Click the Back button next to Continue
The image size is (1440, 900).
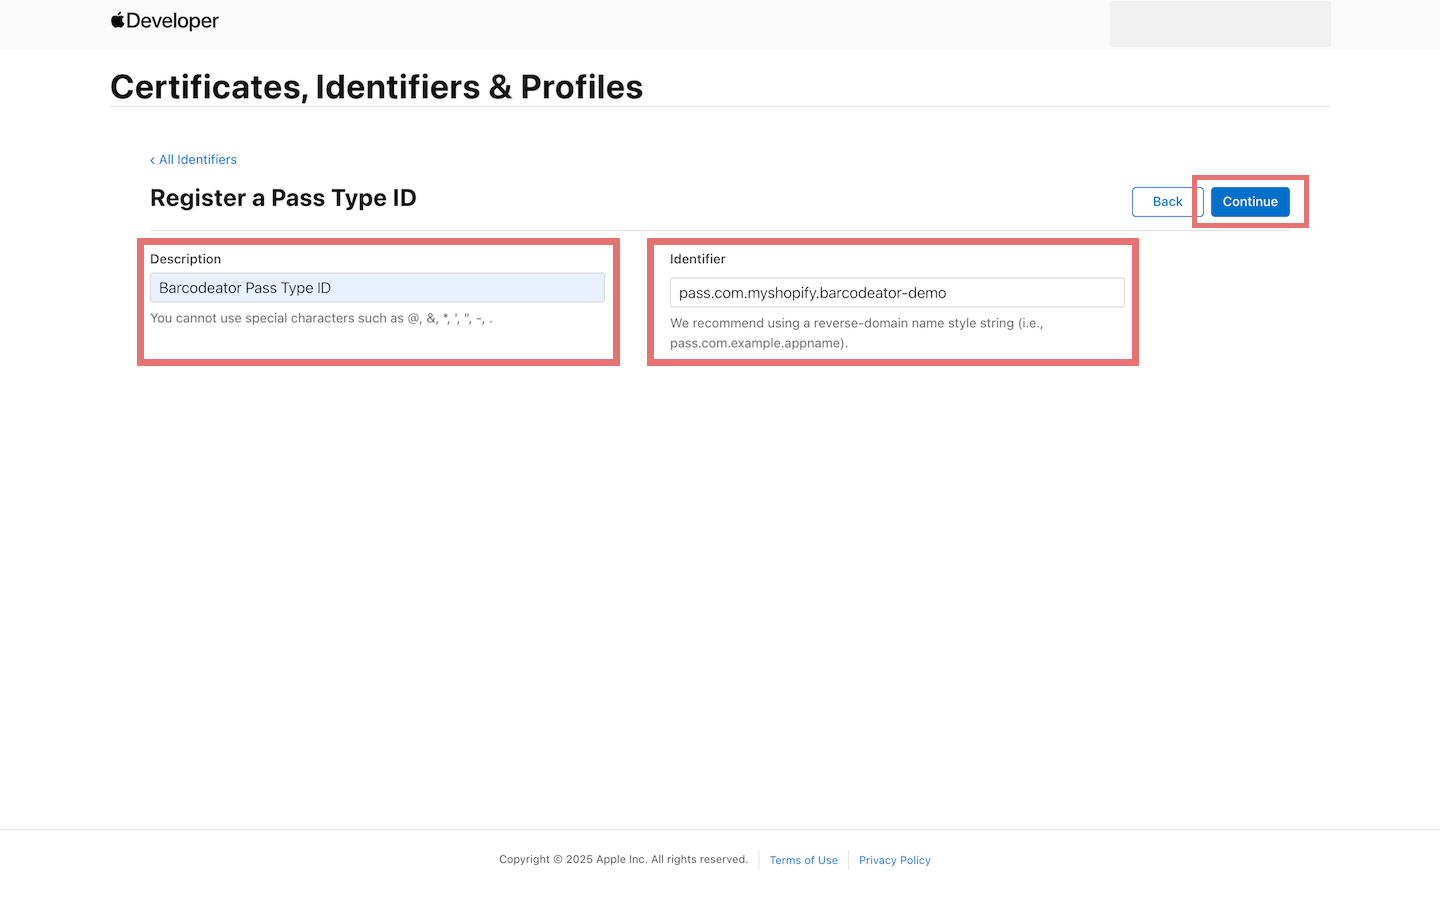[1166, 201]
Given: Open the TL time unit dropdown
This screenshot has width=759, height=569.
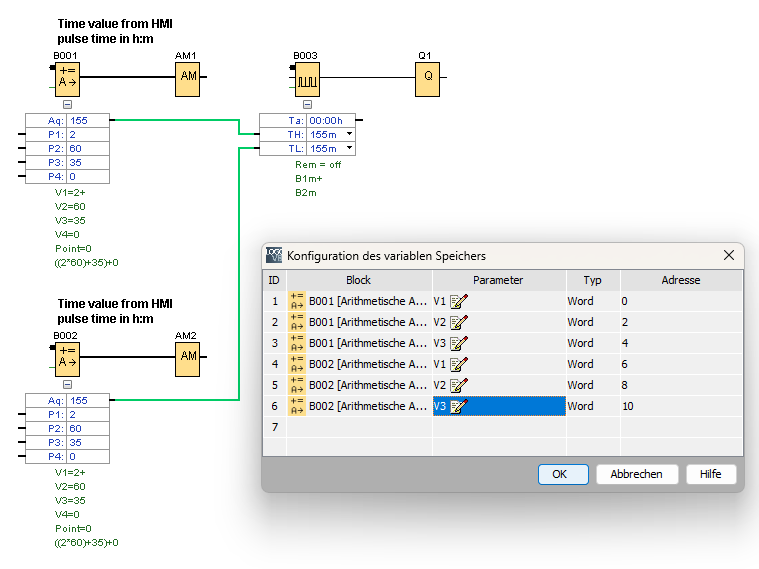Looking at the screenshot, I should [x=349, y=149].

• **The problem**: Can you arrange the records above as a two-column CSV with the columns record_text and answer, one row per record, each value in its own quoted field with line breaks turned into spaces? Leave the pictures out.

• **Result of this exercise**:
record_text,answer
"Click the Back button next to Continue The image size is (1440, 900).","[1166, 201]"
"Given: Open the TL time unit dropdown This screenshot has width=759, height=569.","Looking at the screenshot, I should [x=349, y=149]."